Ah, I guess that's enough about the mission. I met lots of people, helped plant a lot of seeds that will grow into strong faith with time (at least that is what I believe and pray for). There are more stories, but I'll keep them for when I get home so I have something to share. On a side note, I interviewed last night with a Catholic retreat center/environmental camp in Wisconsin for a volunteer stipend position. I think the interview went well and the place seems to be right up my alley, blending my two passions in life. I should find out around Feb. 20 if they offer me a position. Something to pray about. God's will be done. He hasn't done me wrong yet.

(As a disclaimer: I posted this picture of the Guinness pints almost against my better judgment and probably to the chagrin of my mom, but what is a story of Ireland without Guinness.
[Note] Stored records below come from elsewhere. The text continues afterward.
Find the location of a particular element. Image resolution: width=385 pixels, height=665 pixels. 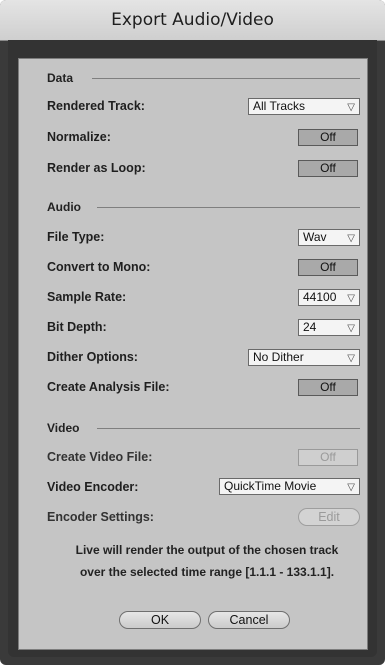

encoder-edit-button: Edit is located at coordinates (329, 517).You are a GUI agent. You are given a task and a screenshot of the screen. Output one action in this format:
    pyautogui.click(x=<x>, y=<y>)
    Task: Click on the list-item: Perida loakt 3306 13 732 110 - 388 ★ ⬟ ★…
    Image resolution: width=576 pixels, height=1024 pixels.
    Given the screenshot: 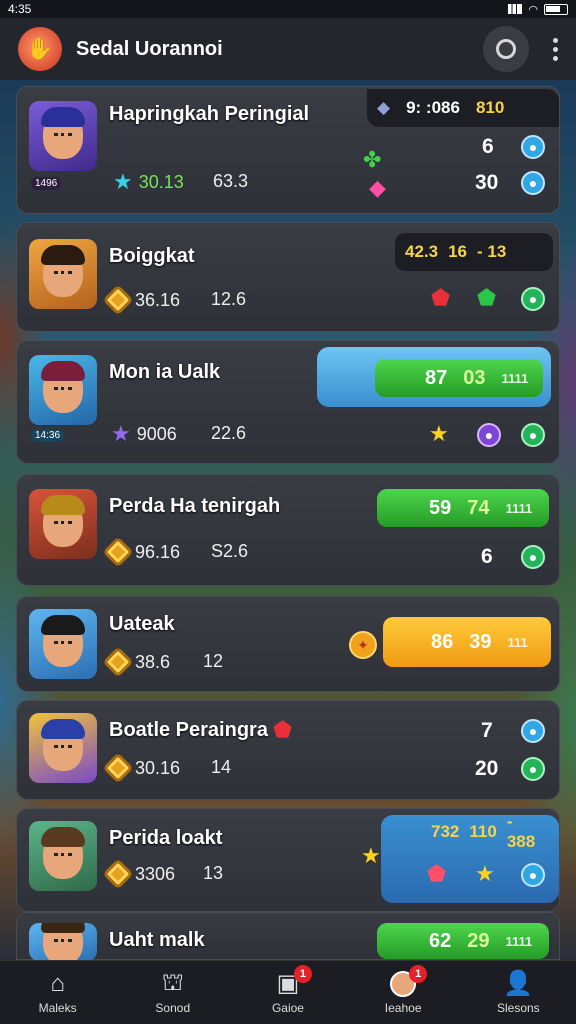 What is the action you would take?
    pyautogui.click(x=288, y=860)
    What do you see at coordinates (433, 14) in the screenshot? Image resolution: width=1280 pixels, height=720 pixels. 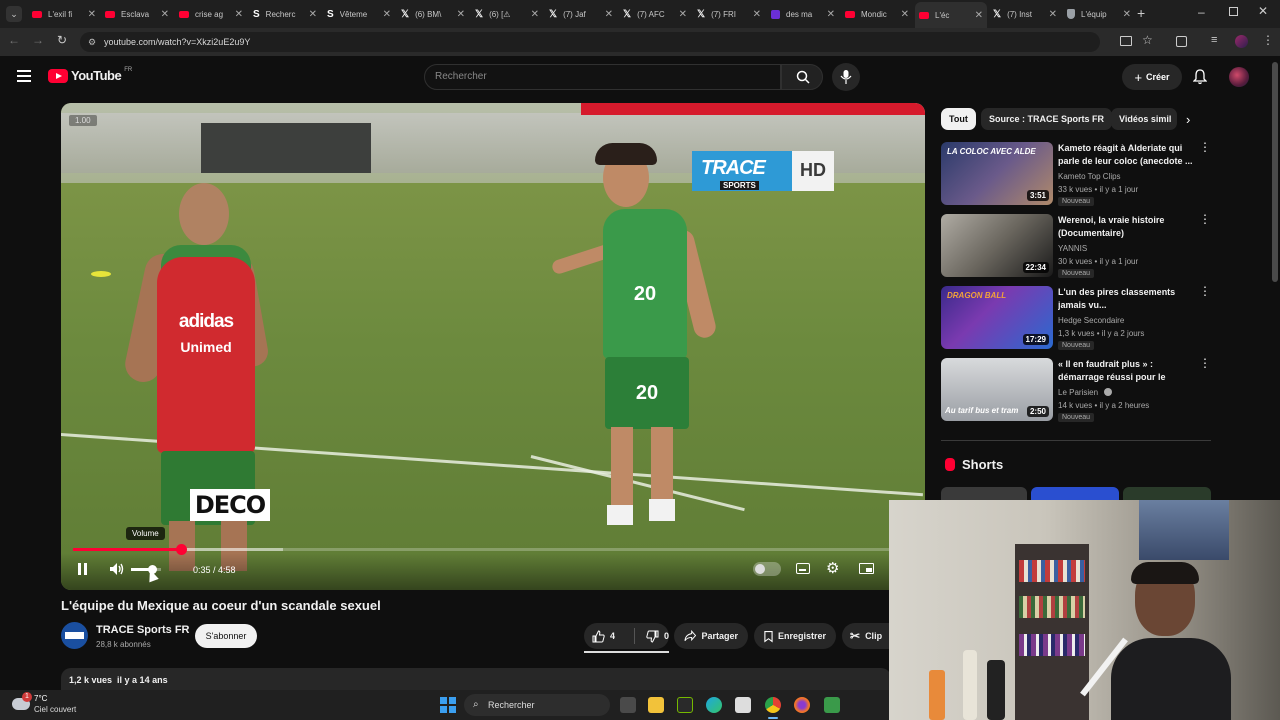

I just had to include it. If I have scandalized my program, let me say that while alcohol was frequently present during the mission due to wine-drinking host families and pub ministry nights, for the most part it was consumed responsibly and in moderation.)

Saturday, February 4

Christmas Photos

I realized that I didn't say much about Christmas yet. It was amazing. Midnight Mass at St. Peter's sitting behind the altar, many celebrations with good food (courtesy of me and the rest of the cooking team plus some helpers), every Christmas liturgy (there are 4 of them: 8 pm Sat., Midnight, 6 am Sunday, and 10 am Sunday), and more. Since I don't have Newbridge pictures yet, I thought I would appease you with some from Christmas. Hope you like them.
Making Christmas cookies a week before Christmas. We made American, French, German and Polish sweets. I'm improvising with a bar of white chocolate because I didn't find any chips around. Italy can be a difficult place to find the necessary ingredients.

Goofing around at Centro San Lorenzo during our Christmas Eve celebration. There were about 50 of us total who came together for the Vigil Mass and a party. We sang Christmas songs in our native languages and had a great time.

I wasn't quite this close to the Pope at the end of Midnight Mass, but my friends Carole and Alejandra were because they got to read at the Mass. I got a good shot of him on my video camera. The whole time I was at Mass, I just kept thinking, "Never in my wildest dreams did I think I would be at Midnight Mass at the Vatican." And I could really concentrate when I was praying too, so that was good.

Imagine this: 2-3:30 am, Christmas Day. We come back from Mass and have cookies and hot chocolate. People start playing guitar and singing songs. Others sit around and tell stories. I later call home and am up until 4 am. The Sunrise Mass in the hotel is in 2 1/2 hours. I was a zombie through most of it.

Making Christmas dinner. Chicken parmiggiano, pasta, and more. Yum, yum. I was ready to get out of the kitchen, though, after preparing meals for 30 people for 3 days.

A Christmas skit during our night celebration, featuring Ramzi as a modern Angel Gabriel. He got to drive a Ferrari and talk to God the Father (a take on the Godfather because the mafia has been a reoccuring theme in some of our skits).

Even Santa made an apperance. That's Reggie from San Diego in the suit and Chris from NY as his sidekick.